An Overview of Retirement Planning

Retirement, the time of life when a person can take it easy and avoid the nine to five grind. As a generation of baby boomers near retirement age more and more Americans are asking themselves if they are really ready for retirement, and what they can do to plan their retirement years to make them more enjoyable and less worrisome.

When planning for retirement the goal is to have more money available to you every month than it takes you to live on, at the very least. And if you are planning an active retirement, with more recreation and perhaps travel, then the more funds you have available the better. The tools you have available now to help you reach that goal later are vast.
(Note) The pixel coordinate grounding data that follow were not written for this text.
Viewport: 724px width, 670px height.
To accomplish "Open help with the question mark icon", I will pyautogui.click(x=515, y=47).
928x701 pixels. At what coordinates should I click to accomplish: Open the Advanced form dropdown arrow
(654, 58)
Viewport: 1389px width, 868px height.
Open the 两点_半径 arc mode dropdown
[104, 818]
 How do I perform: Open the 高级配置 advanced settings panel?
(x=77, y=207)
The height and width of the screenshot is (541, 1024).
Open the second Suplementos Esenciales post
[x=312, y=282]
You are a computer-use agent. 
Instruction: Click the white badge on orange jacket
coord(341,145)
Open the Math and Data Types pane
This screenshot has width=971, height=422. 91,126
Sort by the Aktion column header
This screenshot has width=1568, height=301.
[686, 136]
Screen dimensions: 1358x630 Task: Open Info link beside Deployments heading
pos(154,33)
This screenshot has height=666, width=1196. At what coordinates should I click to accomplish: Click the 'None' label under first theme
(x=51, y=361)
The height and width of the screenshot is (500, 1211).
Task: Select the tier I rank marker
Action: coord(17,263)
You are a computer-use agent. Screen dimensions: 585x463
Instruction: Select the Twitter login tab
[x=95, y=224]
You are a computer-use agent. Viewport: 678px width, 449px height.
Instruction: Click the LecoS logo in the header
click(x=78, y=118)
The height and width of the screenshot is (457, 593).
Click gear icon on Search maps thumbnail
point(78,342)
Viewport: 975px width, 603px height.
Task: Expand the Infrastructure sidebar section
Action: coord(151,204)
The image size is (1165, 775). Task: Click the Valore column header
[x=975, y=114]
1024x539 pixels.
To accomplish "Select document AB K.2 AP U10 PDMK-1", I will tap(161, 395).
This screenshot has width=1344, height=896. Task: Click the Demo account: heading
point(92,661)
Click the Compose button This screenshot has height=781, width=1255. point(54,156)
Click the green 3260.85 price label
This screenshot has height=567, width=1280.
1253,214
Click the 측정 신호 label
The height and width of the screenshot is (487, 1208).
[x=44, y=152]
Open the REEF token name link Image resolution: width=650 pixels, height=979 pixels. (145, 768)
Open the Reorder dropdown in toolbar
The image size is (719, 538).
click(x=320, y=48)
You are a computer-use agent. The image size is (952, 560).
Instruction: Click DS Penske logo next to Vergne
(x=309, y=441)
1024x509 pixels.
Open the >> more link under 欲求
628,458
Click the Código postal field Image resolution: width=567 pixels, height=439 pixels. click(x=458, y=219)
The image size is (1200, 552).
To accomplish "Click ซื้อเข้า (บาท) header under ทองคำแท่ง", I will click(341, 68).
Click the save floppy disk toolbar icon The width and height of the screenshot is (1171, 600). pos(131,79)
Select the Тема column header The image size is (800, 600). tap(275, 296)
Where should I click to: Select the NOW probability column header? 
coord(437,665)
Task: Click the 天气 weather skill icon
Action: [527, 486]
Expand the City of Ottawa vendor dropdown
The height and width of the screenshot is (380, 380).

Social Security – yes Virginia, there will be a social security check when you are old enough to retire. Despite some of the talk concerning Social Security reform, Social Security is a fact of American life and it will be there to help. However, Social Security was never designed to be a sole support instrument for a retiree. You need to supplement it in other ways.

Pension or retirement plan at work. If you are a government or railroad employee, a teacher, or a member of a profession or trade that has a pension plan, figure in how much you’ll have per month as a part of your retirement portfolio.

401(K) or equivalent plan from your employer. The 401K) is the most common of these plans but there are other, similar plans set up for nonprofits and other types of corporations. What most of these have in common is that the employee sets aside a percentage of income, tax deferred until retirement, and a percentage of that income is matched by the employer. For instance, let’s say a maximum of $500 can be set aside per month, and the employer will match ten cents on the dollar, or ten percent. That means the $500 you put in is worth $550 because your employer matches your contribution with $50.

Individual Retirement Account or IRA. There are two major types of IRA’s. Traditional and Roth. In the traditional IRA up to $2,000 per year can be contributed per individual, with some provisions for higher amounts. This money is tax deferred, meaning you don’t pay taxes on the money, or on the money it earns until you withdraw it from the account upon retirement. The idea here is that you will be in a lower tax bracket when you retire, and the money will have had many years to earn interest and multiply itself. In a Roth IRA you contribute after tax money, money you’ve already paid taxes on, into the IRA, but that money and the money it earns is never taxed again as long as you don’t withdraw it until retirement. If you take a calculator to the two systems you’ll see very quickly that the Roth IRA is the better deal.

Simplified Employee Pension or SEP. This is a very simple version of the 401(K) available for the self-employed and very small businesses. There are variations, for instance the Simple IRA. Consult a tax professional about which will work best for you if you are self employed. The important thing about ret4rement planning is to plan now in order to be ready later.